Securities and Exchange Board of India (SEBI) has introduced a separate sub-category for ESG investments within the thematic category of equity schemes. Now, any scheme under the ESG category can be launched with one of the following strategies: Exclusion, which involves avoiding investments in companies that do not meet specific ESG criteria. 

Integration, which incorporates ESG factors into the investment analysis and decision-making process. Best-in-Class & Positive Screening, which entails selecting companies that perform better on ESG criteria compared to their peers. Impact investing is done with the purpose of generating quantifiable social and environmental impact alongside a financial return. Sustainable Objectives investing focuses on investments that contribute to sustainable development goals and Transition or Transition-Related Investments, which support companies that are transitioning towards more sustainable practices. 

ESG funds meticulously select companies based on their environmental, social, and governance practices. These funds conduct thorough evaluations of potential investments through strict screening processes to ensure they meet specific ESG criteria. The aim of investing in these companies is to financial returns while also promoting sustainable and ethical business practices. 
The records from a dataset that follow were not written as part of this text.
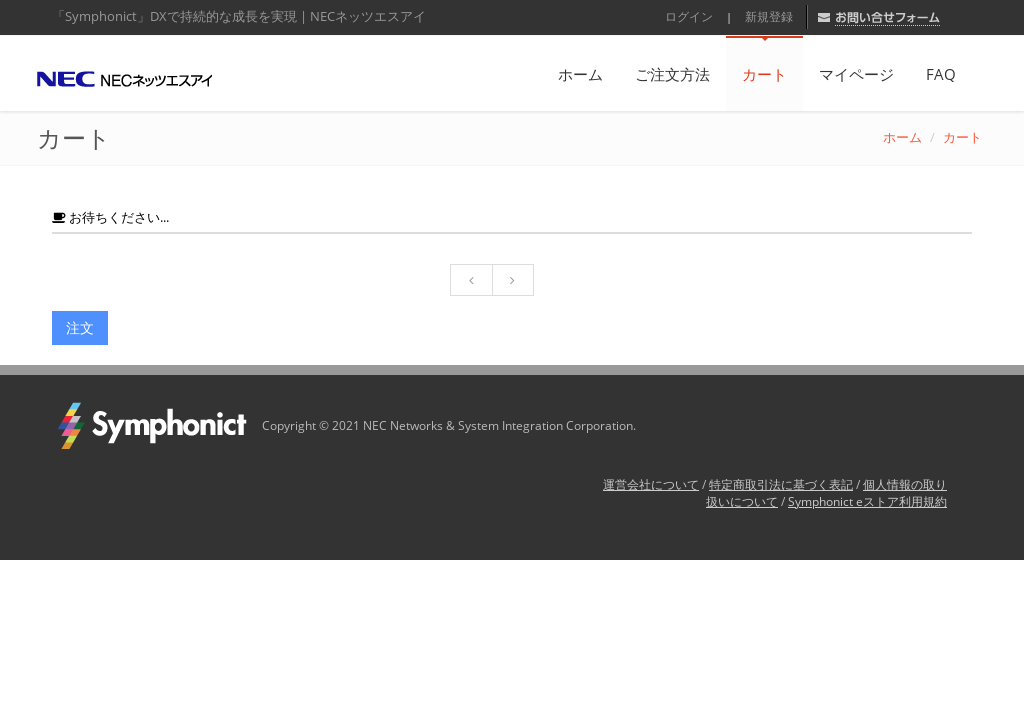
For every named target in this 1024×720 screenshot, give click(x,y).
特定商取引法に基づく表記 (781, 484)
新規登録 (769, 16)
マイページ (856, 74)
ESG fund investing is rapidly gaining traction for good reasons. According to reports, funds with ESG mandates across various fund houses are managing assets worth ₹10,946 crore. The Securities and Exchange Board of India (SEBI) has mandated that the top 1,000 listed companies disclose their ESG efforts. This move aims to improve transparency and accountability among companies. Furthermore, this transparency enables investors to make informed decisions and invest in companies with well-defined sustainability practices. 
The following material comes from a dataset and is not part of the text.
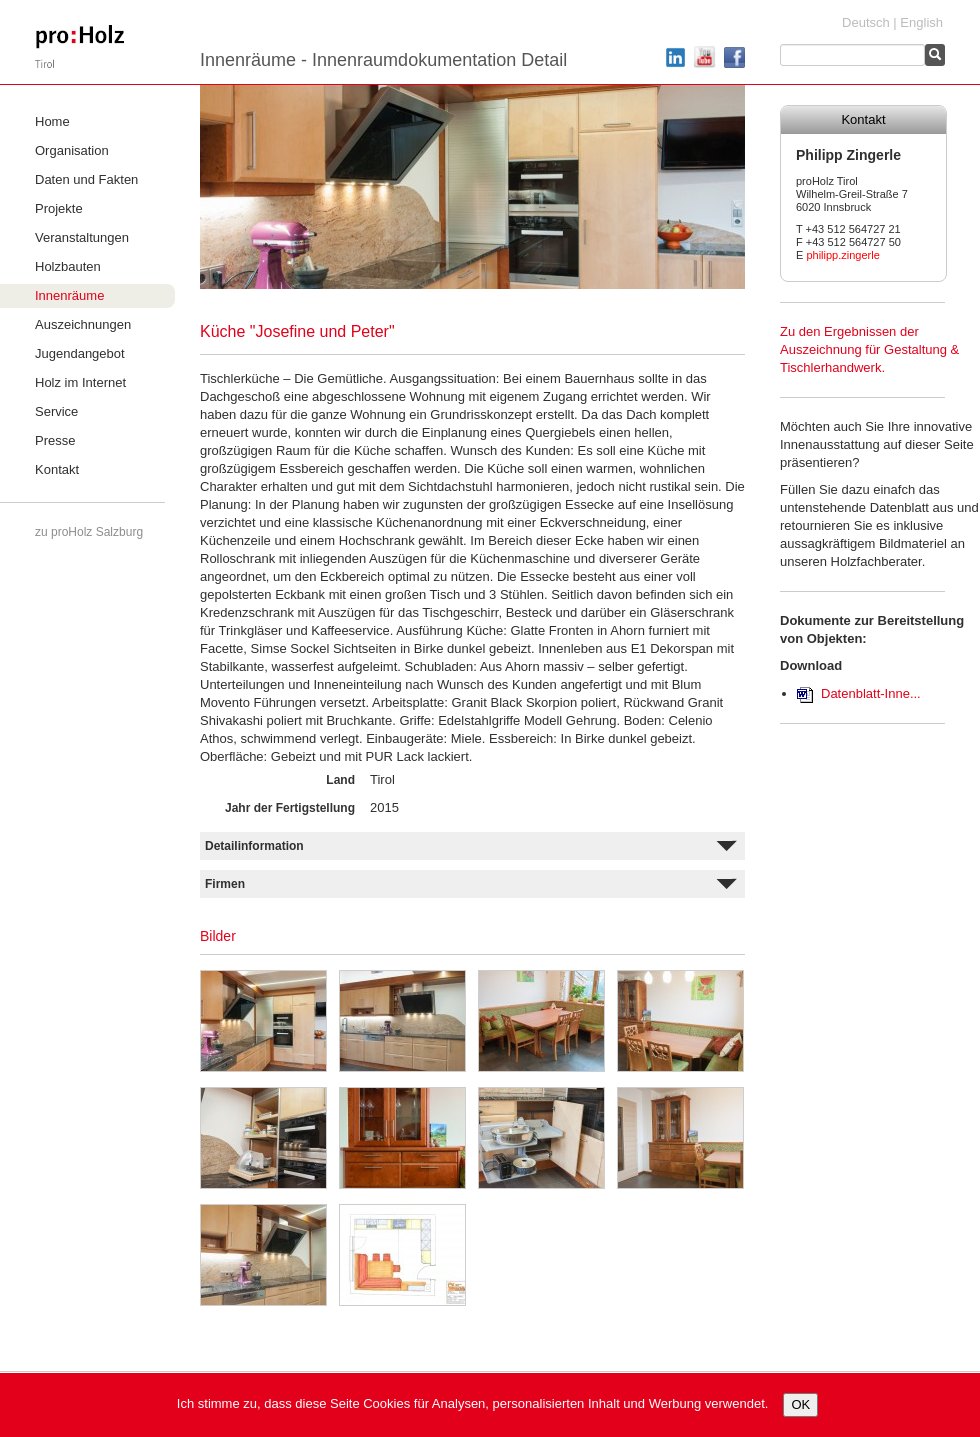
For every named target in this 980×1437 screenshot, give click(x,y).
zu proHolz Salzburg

On the other hand, many Indian companies are now committing to sustainability and responsible business practices. This commitment often translates into better long-term performance. Also, it is an attractive investment for you as an investor as such investment offers stable and ethical investment opportunities. Additionally, companies that prioritise ESG factors tend to have more resilient business models, making them appealing choices for your portfolio. 
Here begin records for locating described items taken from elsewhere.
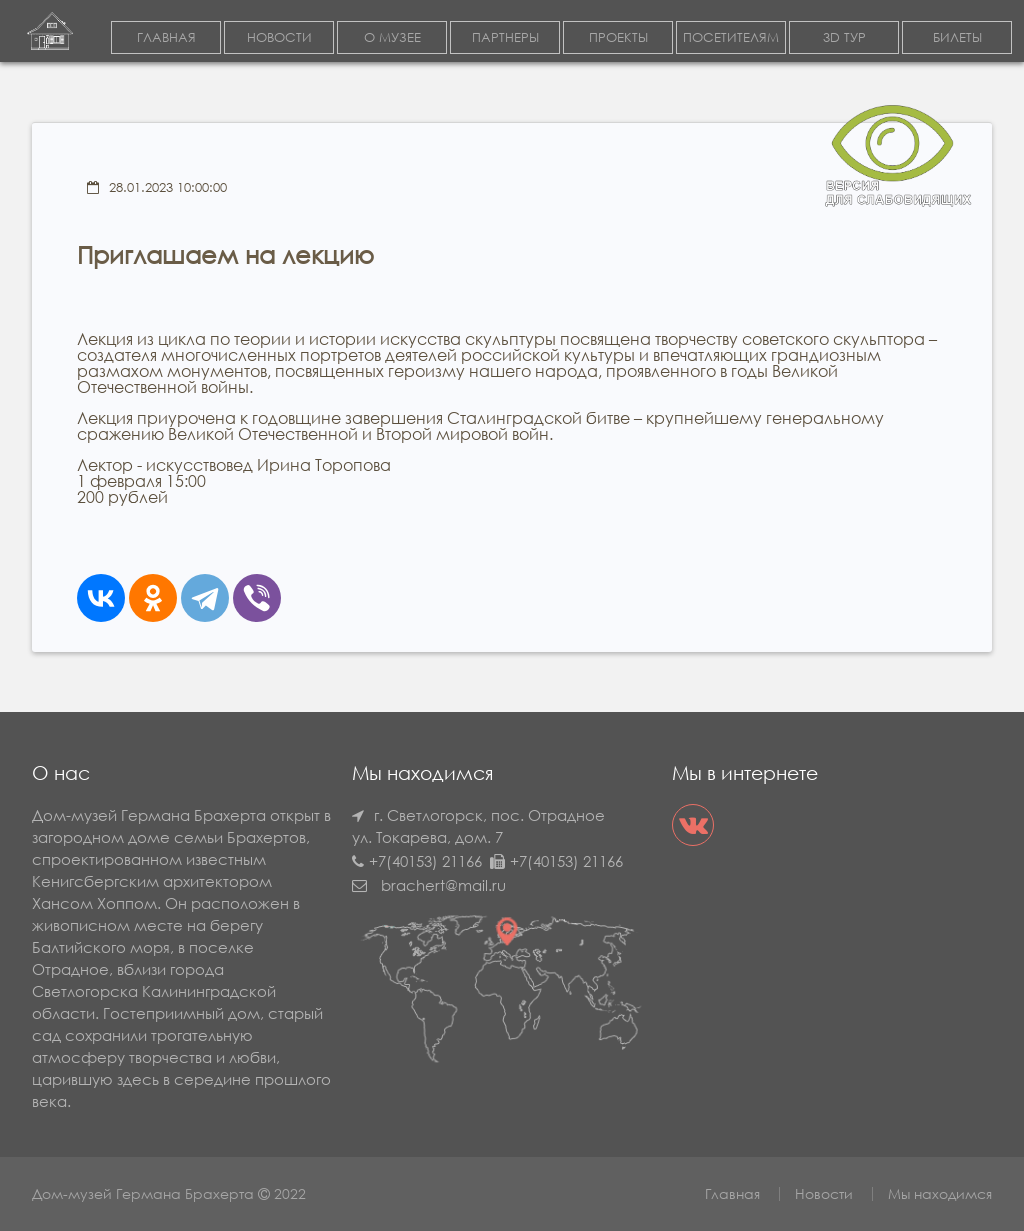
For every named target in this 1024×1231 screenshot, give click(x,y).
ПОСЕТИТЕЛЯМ (731, 37)
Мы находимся (940, 1193)
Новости (824, 1193)
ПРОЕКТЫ (618, 37)
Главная (732, 1193)
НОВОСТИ (279, 37)
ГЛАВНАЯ (166, 37)
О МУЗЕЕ (392, 37)
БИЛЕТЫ (957, 37)
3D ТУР (844, 37)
Investing in ESG mutual funds offers multiple benefits. 

• Firstly, ESG funds align your investments with your values, supporting companies committed to sustainability, social responsibility, and ethical governance. This ethical approach can also lead to better long-term financial returns, as companies with strong ESG practices often perform well and are more resilient. 

• Additionally, ESG funds ensure companies are open and honest. This automatically lowers the risk of investing in poorly managed or environmentally harmful businesses. 

• By investing in ESG funds, you contribute to positive social and environmental impacts while potentially enjoying steady returns. Now, that’s what you would call a win-win for your portfolio and the planet.